I admit that the word epistemic gives me a headache, but it has to do with the validity of knowledge and belief. So Anselm’s approach to faith is not about trying to get his belief system validated. Beliefs by themselves have no purpose. Faith is not an end in itself. Rather, Anselm says, faith is a means for seeking a deeper knowledge of God (or the Dharmakaya, or the Great Whatever). A religion that isn’t looking past the dogmas to a deeper truth is a dead religion. Conversely, a religion that is not absolutist, and which accepts the imperfection of understanding, is not necessarily a wishy-washy religion as some assume. It can be the deeper and more wholesome religion.

And in the first installment of The Wisdom of Truth I linked to a dharma talk by Sevan Ross, director of the Chicago Zen Center, called “The Distance Between Faith and Doubt.” In this talk, the sensei says “Doubt is what unseats the ego.” Doubt — accepting the limitations of one’s understanding — prevents ego-attachment. People without doubt mistake their own ego for the voice of God. This is what makes religion fanatical, and dangerous.

I cannot think of a better antidote to fanaticism than the Precepts of Engaged Buddhism of the Vietnamese Zen teacher Thich Nhat Hanh. Here are the first three:

1 Do not be idolatrous about or bound to any doctrine, theory, or ideology, even Buddhist ones. Buddhist systems of thought are guiding means; they are not absolute truth.

2 Do not think the knowledge you presently possess is changeless, absolute truth. Avoid being narrow minded and bound to present views. Learn and practice nonattachment from views in order to be open to receive others’ viewpoints. Truth is found in life and not merely in conceptual knowledge. Be ready to learn throughout your entire life and to observe reality in yourself and in the world at all times.

3 Do not force others, including children, by any means whatsoever, to adopt your views, whether by authority, threat, money, propaganda, or even education. However, through compassionate dialogue, help others renounce fanaticism and narrow-mindedness.

When dealing with fanatics it’s tempting to push back with equal and opposite fanaticism, but that doesn’t work.
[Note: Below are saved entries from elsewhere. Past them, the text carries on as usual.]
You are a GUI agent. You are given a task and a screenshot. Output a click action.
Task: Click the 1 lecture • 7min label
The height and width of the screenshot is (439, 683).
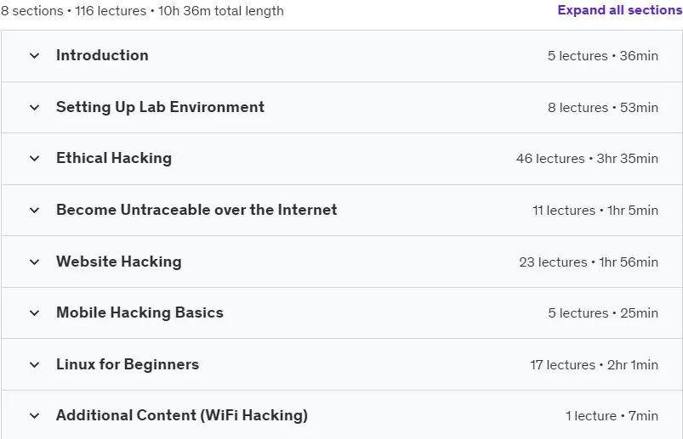[x=612, y=416]
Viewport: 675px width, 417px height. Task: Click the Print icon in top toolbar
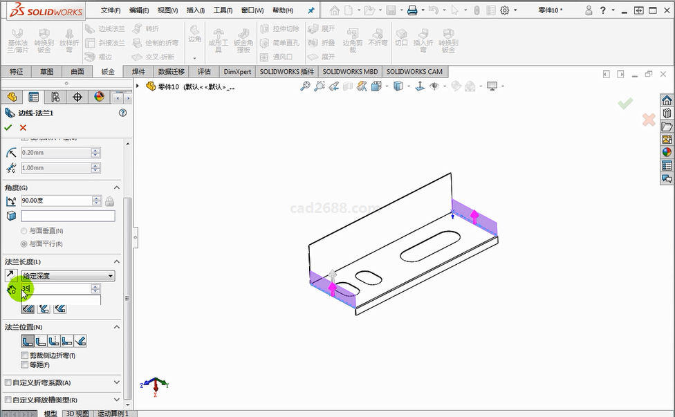412,10
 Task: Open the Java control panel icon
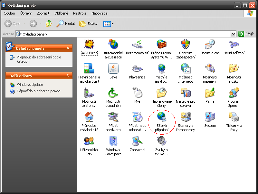click(113, 68)
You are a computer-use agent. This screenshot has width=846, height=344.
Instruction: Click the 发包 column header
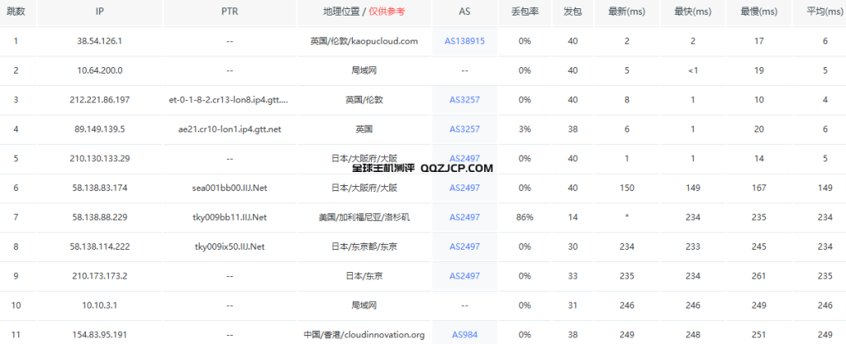(572, 12)
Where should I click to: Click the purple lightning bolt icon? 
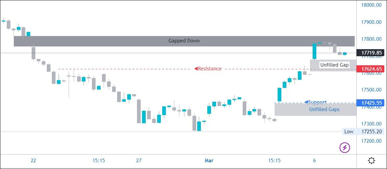[345, 147]
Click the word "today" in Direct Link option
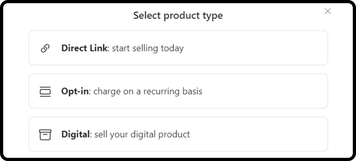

Fanaticism isn’t easily cured, but it’s best to deal with it as coolly and dispassionately as possible.

See also the Hsin Hsin Ming by Seng-Ts’an (the Third Patriarch of Zen; sixth century).
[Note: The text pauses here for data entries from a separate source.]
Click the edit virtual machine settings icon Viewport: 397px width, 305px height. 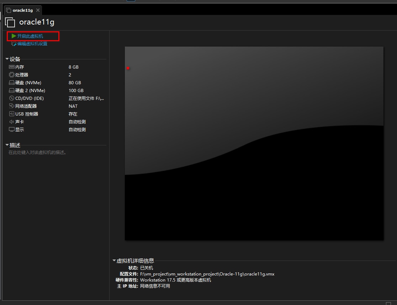tap(14, 44)
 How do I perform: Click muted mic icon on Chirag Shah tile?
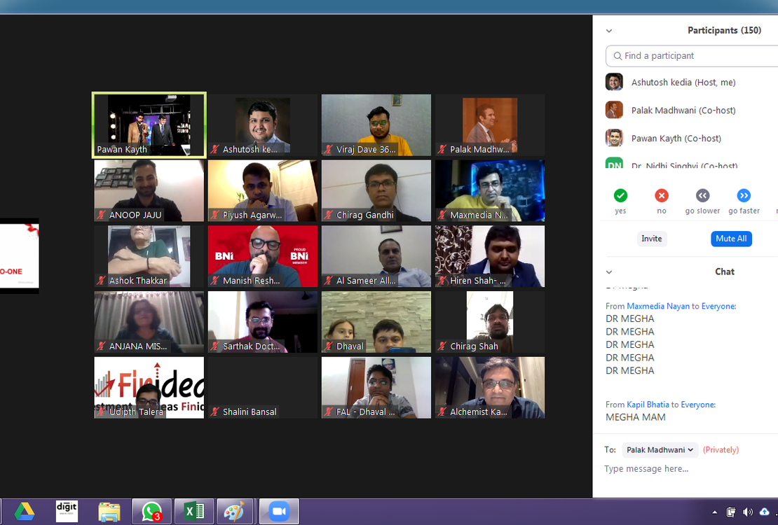point(442,347)
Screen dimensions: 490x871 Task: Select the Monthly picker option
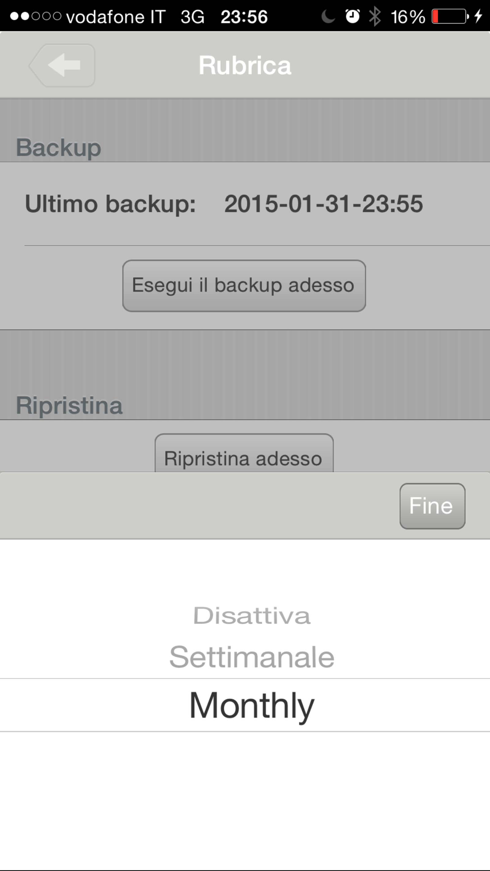tap(252, 705)
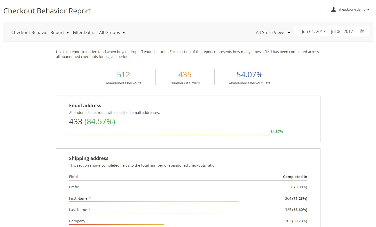Click the Shipping address section heading

(x=89, y=158)
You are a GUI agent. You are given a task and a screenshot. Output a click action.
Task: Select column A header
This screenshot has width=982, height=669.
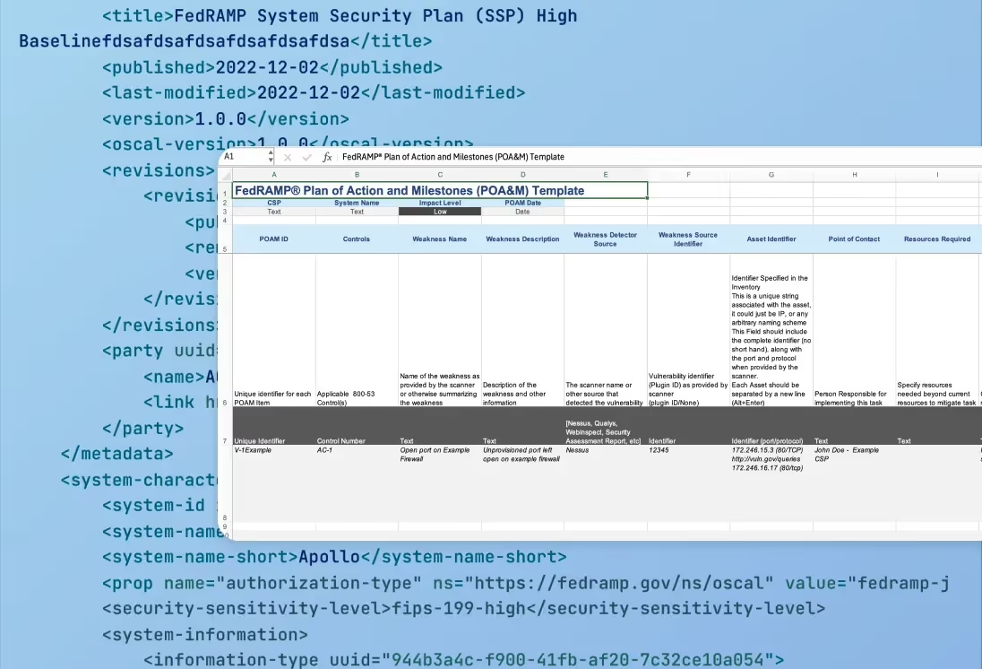[273, 175]
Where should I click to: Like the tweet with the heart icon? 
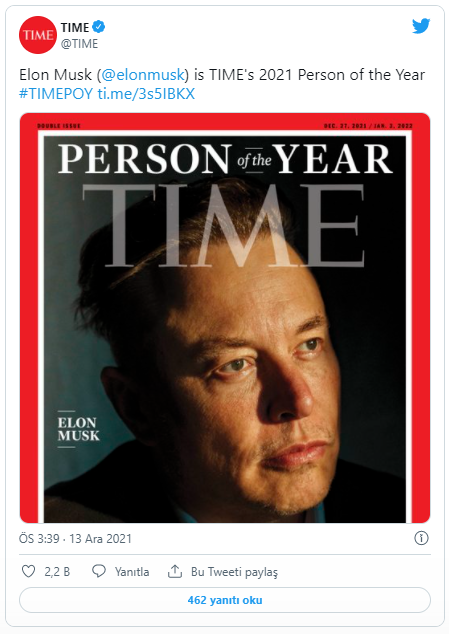pos(28,571)
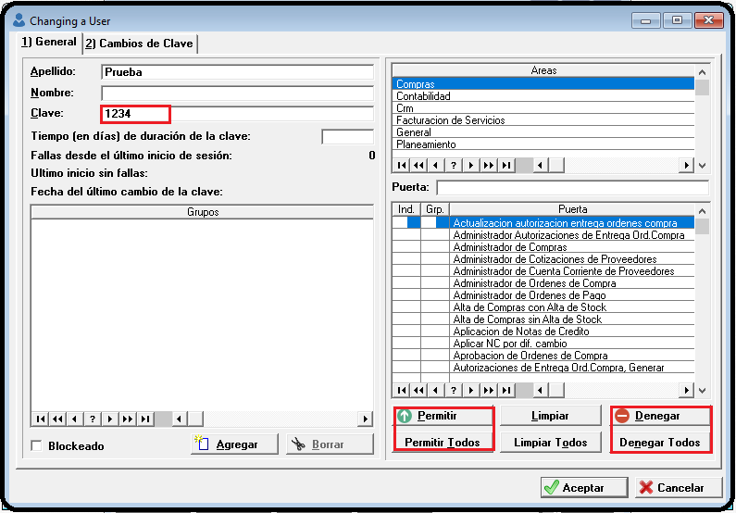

Update: See also “Not Knowing is Most Intimate,” a dharma talk by Zoketsu Norman Fischer.

66 thoughts on “The Wisdom of Doubt, Part IV

  1. While at a book store last weekend I was surprised to see a section on Atheism. It contained 4 books, one was by Hitchens.
    I saw the interview on Hardball last week with Hitchens and Al Sharpton.
    I consider myself to be an Atheist, but I don’t agree that “Religion poisons everything”. Many religious groups do great work, one in particular is ECHO in North Fort Meyers, FL. ECHO runs a seed bank and helps people throughout the world through agriculture. One of their main rescources is the amazing plant “moringa oleifera” which is literally saving the lives of women and children throughout Sub Saharan Africa, Hati, and the Philippines.ECHO has an exibit and plant nursery that is a must see for visitors to SW Florida.I grow moringa in my back yard and use moringa daily. It is an amazing plant.
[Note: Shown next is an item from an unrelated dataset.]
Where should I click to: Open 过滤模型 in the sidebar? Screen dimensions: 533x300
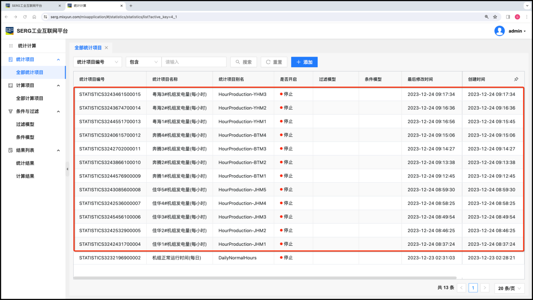[25, 124]
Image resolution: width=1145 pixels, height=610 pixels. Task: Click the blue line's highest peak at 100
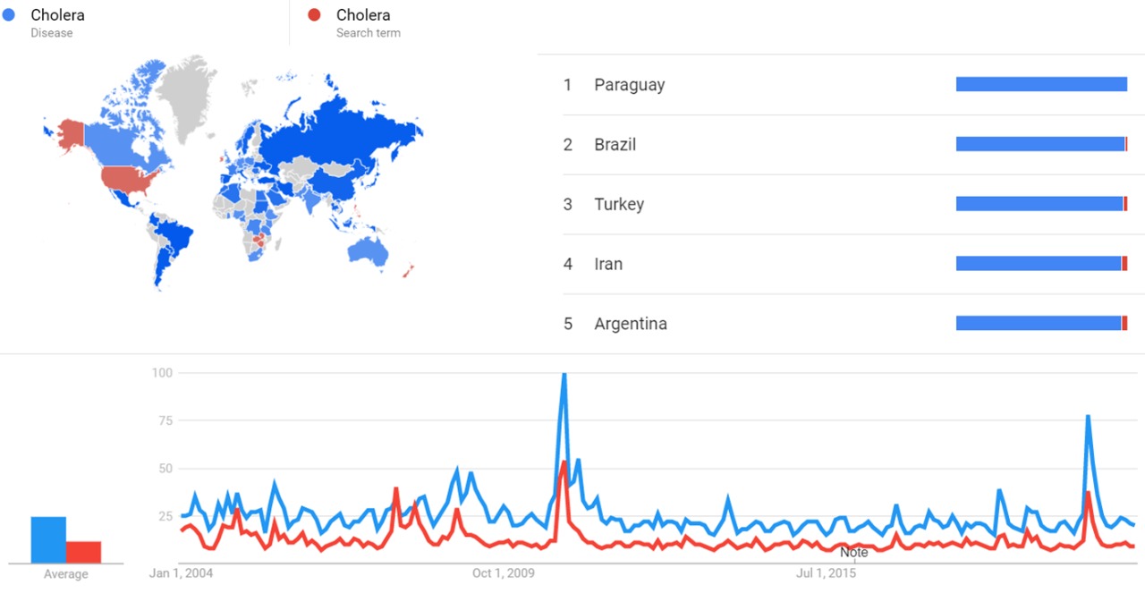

    I have yet to read Hitchens book, but I surely don’t believe Reigion poisons everything. Fanaticism on the other hand, is truly disturbing.Religious fanaticism married to nationalism is about malignant as it can get.
    Excellent post, Maha.

  2. Thank you for a very useful essay. I especially liked your quoting Hoffer: “The opposite of the religious fanatic is not the fanatical atheist but the gentle cynic who cares not whether there is a god or not.” I consider myself a secular humanist who is agnostic about the existence of a deity (i.e., I don’t know whether I am truly an atheist.) Hitchens certainly is at the extreme end claiming that religion is the source of all evil. I would hold that ORGANIZED religion is the source of MUCH evil. An individual really can’t be the source of an overwhelming amount of evil by himself, and 30 or so homicides is hardly in the same league as the crusades. No, it takes like-minded people working in concert (or misled in concert) to join the big leagues.

    BTW, is it possible to be a Buddhist fundie? It wouldn’t seem likely, but I have wondered.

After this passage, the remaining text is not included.